== Record excerpts
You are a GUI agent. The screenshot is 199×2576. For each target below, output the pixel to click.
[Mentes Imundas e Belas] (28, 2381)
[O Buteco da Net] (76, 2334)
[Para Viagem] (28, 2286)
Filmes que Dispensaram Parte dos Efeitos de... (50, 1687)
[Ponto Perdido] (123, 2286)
====
Retype, exactly as written, each line from the one that has "[O Buteco da Net] (76, 2334)" to the bottom of the entries above, and include both of those lines.

- _Solution to this exercise_:
[O Buteco da Net] (76, 2334)
[Para Viagem] (28, 2286)
Filmes que Dispensaram Parte dos Efeitos de... (50, 1687)
[Ponto Perdido] (123, 2286)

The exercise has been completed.